A aprovação do PL 490 é mais uma derrota do governo do presidente Lula. Tanto durante a campanha eleitoral quanto depois de chegar ao Palácio do Planalto, ele reafirmou compromissos com a política ambiental e com os povos originários e tradicionais. Garantiu que coibiria o desmatamento das florestas, sobretudo, na Região Amazônica. Se Lula contava com o apoio dos legisladores, não levou a sério a composição do Congresso, dominado por representantes do agronegócio, dos anti-indígenas e dos antiambientalistas. Hoje, o descompromisso do parlamento com a questão ambiental é notório. A maioria é negacionista em relação aos fenômenos climáticos, que só podem ser mitigados com a preservação das florestas e com outras iniciativas que levem o país à adoção de uma economia verde.

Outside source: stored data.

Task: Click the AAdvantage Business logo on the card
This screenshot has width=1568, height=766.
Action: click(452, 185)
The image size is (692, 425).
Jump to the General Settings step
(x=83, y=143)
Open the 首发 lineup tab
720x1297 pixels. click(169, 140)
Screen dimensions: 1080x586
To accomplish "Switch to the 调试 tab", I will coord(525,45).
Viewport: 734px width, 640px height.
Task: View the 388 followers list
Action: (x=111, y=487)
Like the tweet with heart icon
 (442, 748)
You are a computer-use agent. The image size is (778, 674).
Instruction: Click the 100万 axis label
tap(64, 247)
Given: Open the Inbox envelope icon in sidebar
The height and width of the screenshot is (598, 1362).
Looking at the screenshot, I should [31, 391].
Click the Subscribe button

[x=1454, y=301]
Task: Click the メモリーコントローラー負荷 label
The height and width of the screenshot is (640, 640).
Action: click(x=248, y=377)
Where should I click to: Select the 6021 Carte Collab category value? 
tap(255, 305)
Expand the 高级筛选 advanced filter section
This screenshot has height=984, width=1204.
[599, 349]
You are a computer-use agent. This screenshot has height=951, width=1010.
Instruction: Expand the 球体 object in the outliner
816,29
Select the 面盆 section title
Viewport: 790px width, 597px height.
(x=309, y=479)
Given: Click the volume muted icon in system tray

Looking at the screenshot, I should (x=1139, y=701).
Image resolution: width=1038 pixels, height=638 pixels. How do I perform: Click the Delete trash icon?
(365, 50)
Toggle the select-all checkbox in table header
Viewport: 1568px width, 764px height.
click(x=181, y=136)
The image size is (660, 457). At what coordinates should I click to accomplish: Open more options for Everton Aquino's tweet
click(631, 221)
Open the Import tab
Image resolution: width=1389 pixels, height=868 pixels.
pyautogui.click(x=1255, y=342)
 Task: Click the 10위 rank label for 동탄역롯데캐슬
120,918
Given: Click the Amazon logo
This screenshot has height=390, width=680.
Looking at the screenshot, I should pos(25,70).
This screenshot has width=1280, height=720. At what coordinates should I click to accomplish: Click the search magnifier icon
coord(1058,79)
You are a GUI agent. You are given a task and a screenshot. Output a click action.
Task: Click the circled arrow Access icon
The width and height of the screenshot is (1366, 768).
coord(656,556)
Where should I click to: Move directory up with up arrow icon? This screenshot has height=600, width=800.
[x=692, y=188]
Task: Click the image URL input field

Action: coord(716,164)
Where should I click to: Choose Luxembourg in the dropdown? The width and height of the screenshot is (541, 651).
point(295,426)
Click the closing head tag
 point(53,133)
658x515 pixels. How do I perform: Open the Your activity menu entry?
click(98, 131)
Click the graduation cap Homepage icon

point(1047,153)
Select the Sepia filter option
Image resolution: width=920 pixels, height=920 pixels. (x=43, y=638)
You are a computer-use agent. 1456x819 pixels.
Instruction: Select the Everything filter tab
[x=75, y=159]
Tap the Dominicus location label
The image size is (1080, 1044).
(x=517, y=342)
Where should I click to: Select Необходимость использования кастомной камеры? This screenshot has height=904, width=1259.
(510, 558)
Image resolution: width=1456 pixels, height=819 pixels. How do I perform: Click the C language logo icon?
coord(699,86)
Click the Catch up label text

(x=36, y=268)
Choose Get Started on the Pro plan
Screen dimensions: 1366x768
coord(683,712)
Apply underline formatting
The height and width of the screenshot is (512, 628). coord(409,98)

Neste cenário, as populações indígenas e tradicionais têm relevante papel para a preservação do patrimônio natural. No Brasil que vive de esperanças que nunca se concretizam, resta a expectativa de o Senado fazer uma correção em que prevaleça o mandamento da Constituição. Conta-se ainda com o desfecho do julgamento do marco temporal pelo Supremo Tribunal Federal (STF), em 7 de junho. É esperar para ver se a vida dos indígenas tem valor e importância para o Brasil, a fim de preservar a diversidade demográfica.